(YOUR OBJECTIVE): Reproduce, word for word, everything in the food adulteration article below from "Household Techniques for" down to "of this phenomenon.".

(READING TEXT):
Household Techniques for Detection of Adulteration in commonly used Foods
April 2nd, 2018 | Syed Shoaib Bukhari | 1 Comment
Food adulteration has become a common issue in our society. Now there is no difficulty to say that every edible processed item contains intentionally added substances, which may lead to some hazardous effects on consumer health. The main purpose of addition of these substances is to create some Extra profit but the adulterer does not know the freaky outcomes of this phenomenon.
Food adulterants are the chemical substances that are added (intentionally) in food to alter its properties that may lead to extra profit for producer or retailer. This may range from addition of water in milk to addition of brick powder in red chili powder and many more. But thanks to the Scientific study and research for enabling us to develop several methods to determine these hidden health enemies.
Due to lack of proper laboratory facilities and instrumental approach, it is difficult for a common man to identify these hazardous substances but there are several household methods that are considered fruitful for detection without using any sophisticated instruments or expensive reagents. Some of the common methods to determine adulterants are given below:
Milk adulteration determination:
The most common and easiest substrate for adulteration is milk. According to the recent survey in Punjab about 70% of milk in urban areas is adulterated with not only with water but various harmful chemicals like Urea, non food starches, melamine, Washing soda and Baking soda etc. These chemicals along with added unhygienic water may lead to cancer, nausea, food poisoning and several heart problems.

(DATASET EXCERPTS):
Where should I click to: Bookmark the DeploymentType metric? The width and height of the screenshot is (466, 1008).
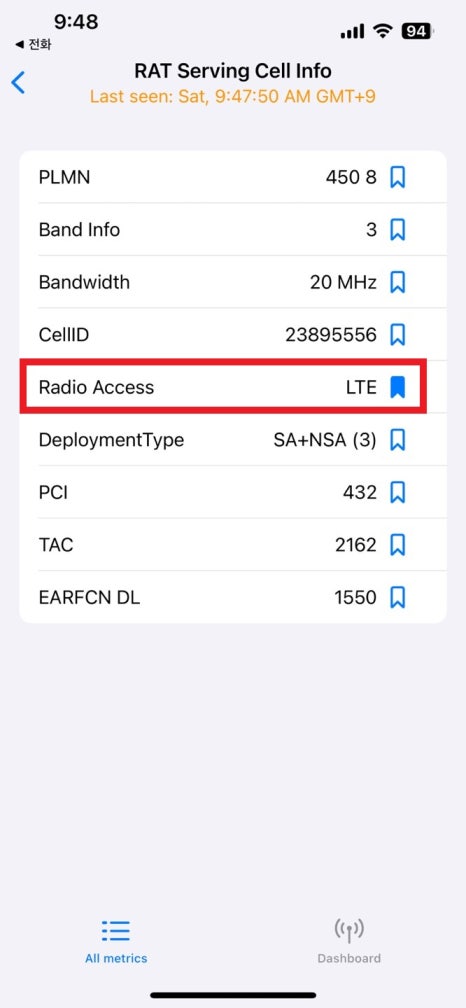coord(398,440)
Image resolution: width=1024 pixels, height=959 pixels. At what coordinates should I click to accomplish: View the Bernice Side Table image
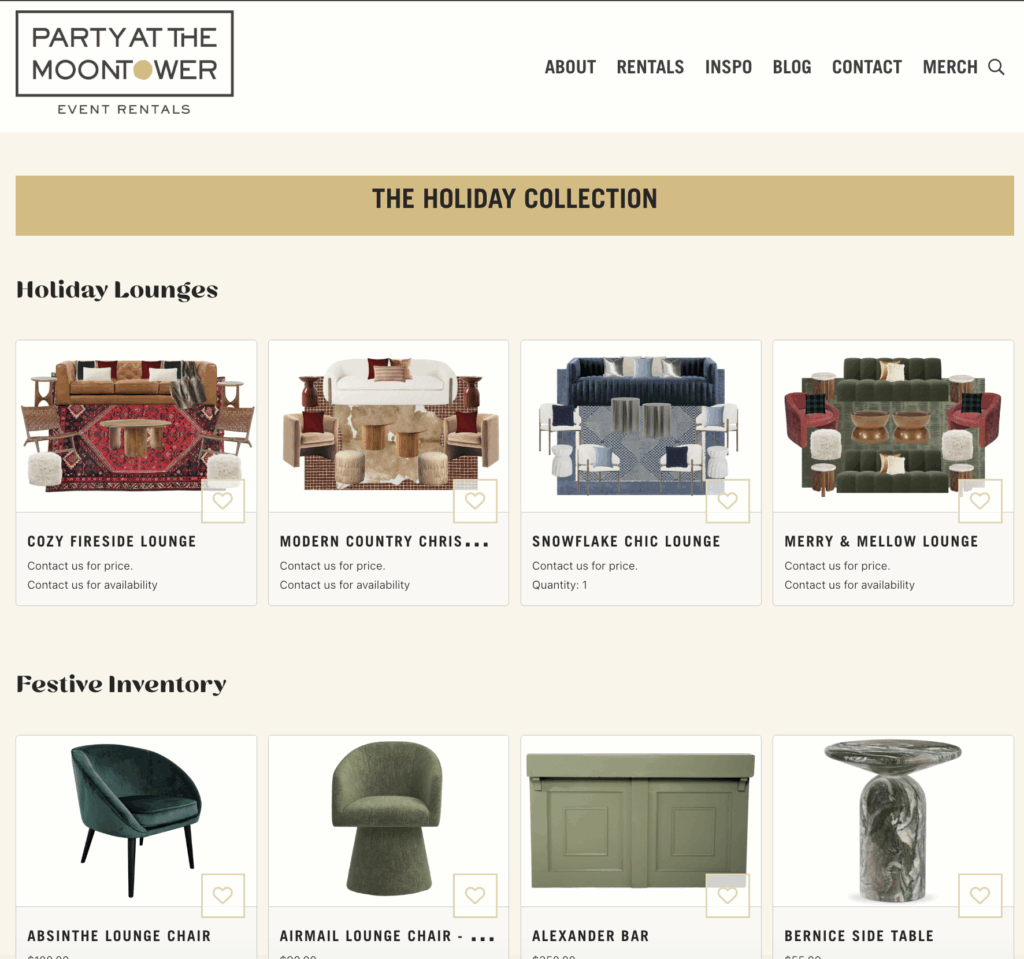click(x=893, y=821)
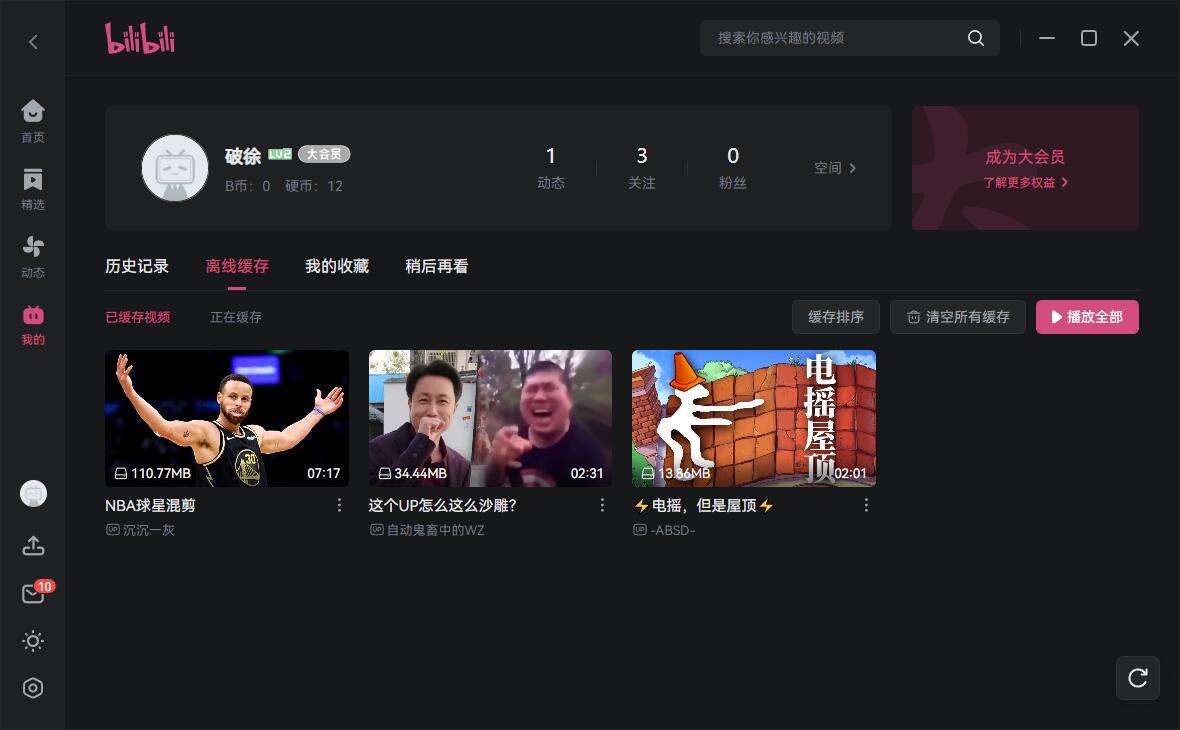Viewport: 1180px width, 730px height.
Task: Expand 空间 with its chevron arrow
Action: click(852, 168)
...
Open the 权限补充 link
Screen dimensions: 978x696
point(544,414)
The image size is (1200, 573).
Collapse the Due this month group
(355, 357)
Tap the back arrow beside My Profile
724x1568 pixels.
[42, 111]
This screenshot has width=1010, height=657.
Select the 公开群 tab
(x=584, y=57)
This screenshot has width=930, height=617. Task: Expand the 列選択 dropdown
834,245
--
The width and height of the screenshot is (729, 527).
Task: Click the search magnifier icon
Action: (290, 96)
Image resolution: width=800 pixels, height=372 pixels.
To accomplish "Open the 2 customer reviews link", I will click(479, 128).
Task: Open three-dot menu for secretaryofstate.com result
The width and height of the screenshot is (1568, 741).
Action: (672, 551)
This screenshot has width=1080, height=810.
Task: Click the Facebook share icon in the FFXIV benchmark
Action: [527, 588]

(SOLUTION TO THIS PROBLEM):
Household Techniques for Detection of Adulteration in commonly used Foods
April 2nd, 2018 | Syed Shoaib Bukhari | 1 Comment
Food adulteration has become a common issue in our society. Now there is no difficulty to say that every edible processed item contains intentionally added substances, which may lead to some hazardous effects on consumer health. The main purpose of addition of these substances is to create some Extra profit but the adulterer does not know the freaky outcomes of this phenomenon.